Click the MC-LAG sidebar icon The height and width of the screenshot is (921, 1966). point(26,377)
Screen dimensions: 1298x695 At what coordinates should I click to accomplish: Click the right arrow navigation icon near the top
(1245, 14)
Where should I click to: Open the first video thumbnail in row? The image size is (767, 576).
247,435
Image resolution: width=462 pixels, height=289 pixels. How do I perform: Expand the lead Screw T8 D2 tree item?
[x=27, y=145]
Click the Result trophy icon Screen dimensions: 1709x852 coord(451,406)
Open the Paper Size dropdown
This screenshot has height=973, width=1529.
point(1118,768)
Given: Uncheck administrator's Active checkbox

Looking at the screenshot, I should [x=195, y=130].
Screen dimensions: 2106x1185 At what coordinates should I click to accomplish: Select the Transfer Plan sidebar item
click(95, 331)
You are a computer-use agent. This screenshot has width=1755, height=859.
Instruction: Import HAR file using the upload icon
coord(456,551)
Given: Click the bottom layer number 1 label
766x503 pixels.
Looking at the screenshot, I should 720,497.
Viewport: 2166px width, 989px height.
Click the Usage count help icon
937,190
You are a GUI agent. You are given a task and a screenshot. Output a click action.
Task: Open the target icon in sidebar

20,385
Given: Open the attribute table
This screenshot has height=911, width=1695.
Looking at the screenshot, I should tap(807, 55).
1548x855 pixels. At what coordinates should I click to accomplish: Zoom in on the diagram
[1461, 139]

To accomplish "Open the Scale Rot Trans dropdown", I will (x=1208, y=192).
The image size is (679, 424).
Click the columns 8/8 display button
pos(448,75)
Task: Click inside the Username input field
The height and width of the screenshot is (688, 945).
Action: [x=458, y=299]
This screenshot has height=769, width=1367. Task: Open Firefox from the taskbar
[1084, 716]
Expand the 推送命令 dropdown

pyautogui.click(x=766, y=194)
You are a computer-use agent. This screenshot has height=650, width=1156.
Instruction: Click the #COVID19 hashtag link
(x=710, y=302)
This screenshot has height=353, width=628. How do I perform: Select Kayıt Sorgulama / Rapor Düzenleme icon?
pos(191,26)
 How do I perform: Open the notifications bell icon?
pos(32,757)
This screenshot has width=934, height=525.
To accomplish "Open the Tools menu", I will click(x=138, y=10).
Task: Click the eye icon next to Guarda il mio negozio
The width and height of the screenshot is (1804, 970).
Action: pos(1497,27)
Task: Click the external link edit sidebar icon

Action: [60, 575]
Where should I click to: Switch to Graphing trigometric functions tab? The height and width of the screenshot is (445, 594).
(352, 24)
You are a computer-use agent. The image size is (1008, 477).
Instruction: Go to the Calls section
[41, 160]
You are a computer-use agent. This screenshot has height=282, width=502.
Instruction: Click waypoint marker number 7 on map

▶ _PROBLEM DETAILS_
Among the entries above, the lines between the ones containing "Open the Paper Size dropdown" and "Given: Open the attribute table", inclusive, are to be transcribed exactly. No other line is to be given.

▶ _REPLY_
Open the Paper Size dropdown
This screenshot has height=973, width=1529.
point(1118,768)
Given: Uncheck administrator's Active checkbox

Looking at the screenshot, I should [x=195, y=130].
Screen dimensions: 2106x1185 At what coordinates should I click to accomplish: Select the Transfer Plan sidebar item
click(95, 331)
You are a computer-use agent. This screenshot has width=1755, height=859.
Instruction: Import HAR file using the upload icon
coord(456,551)
Given: Click the bottom layer number 1 label
766x503 pixels.
Looking at the screenshot, I should 720,497.
Viewport: 2166px width, 989px height.
Click the Usage count help icon
937,190
You are a GUI agent. You are given a task and a screenshot. Output a click action.
Task: Open the target icon in sidebar

20,385
Given: Open the attribute table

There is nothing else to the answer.